# START OF Stored rows

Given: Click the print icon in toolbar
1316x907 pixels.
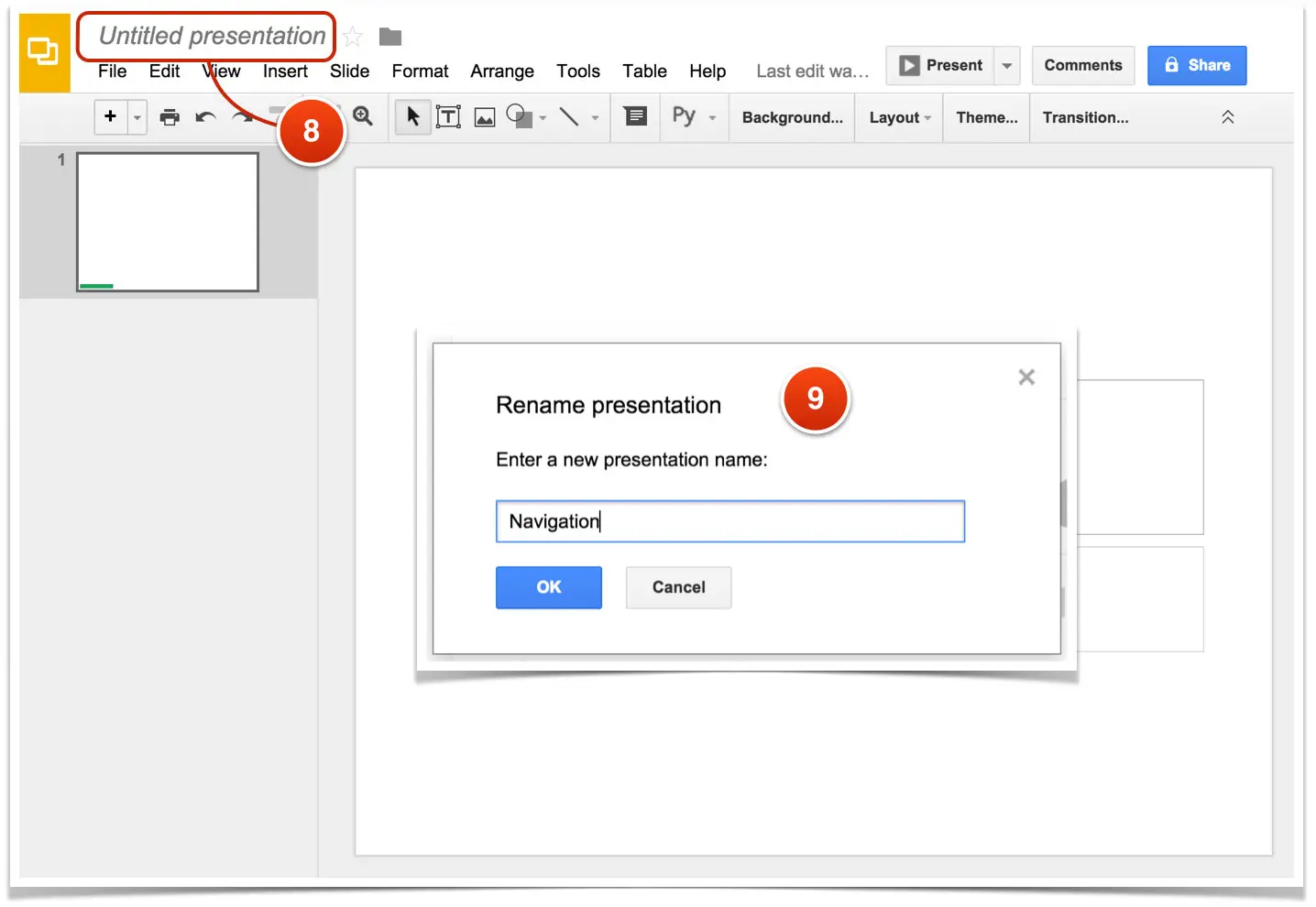Looking at the screenshot, I should point(170,117).
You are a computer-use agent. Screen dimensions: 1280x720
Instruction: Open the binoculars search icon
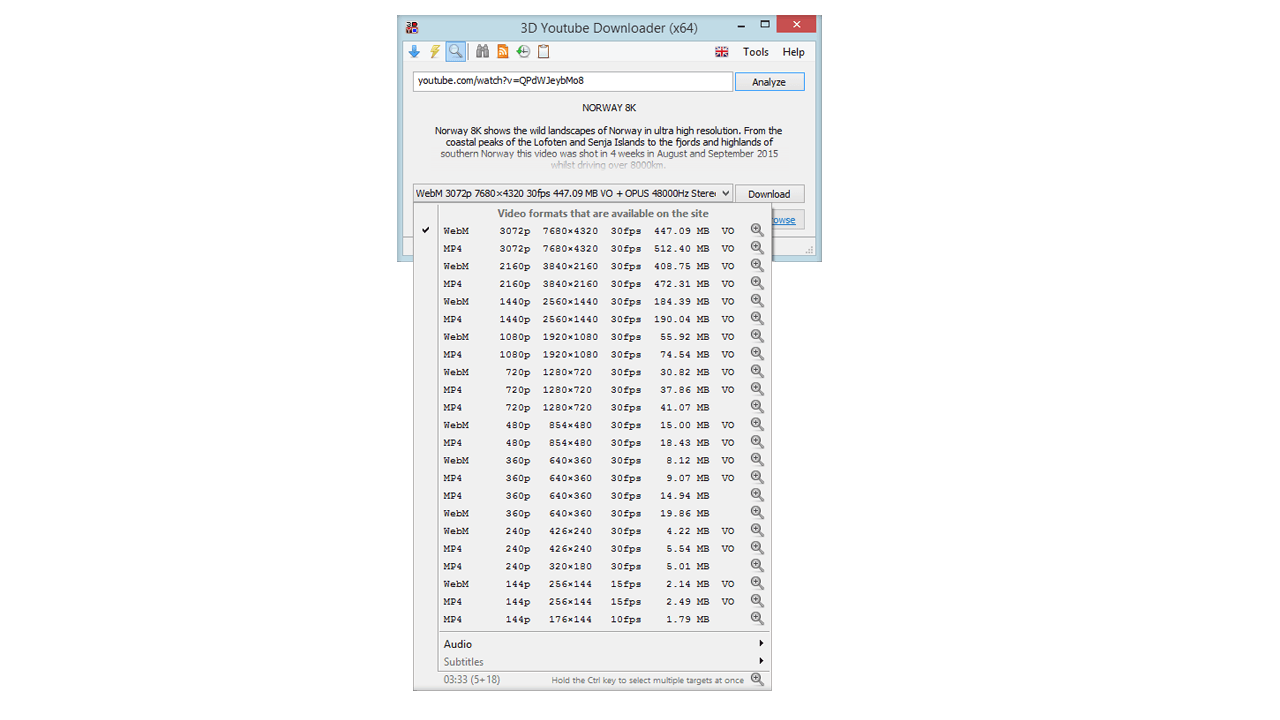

# END OF Stored rows

• _Direction_:
Copy every line of the records above word for word, but leave the pictures out.

• _Written solution_:
Given: Click the print icon in toolbar
1316x907 pixels.
Looking at the screenshot, I should point(170,117).
You are a computer-use agent. Screen dimensions: 1280x720
Instruction: Open the binoculars search icon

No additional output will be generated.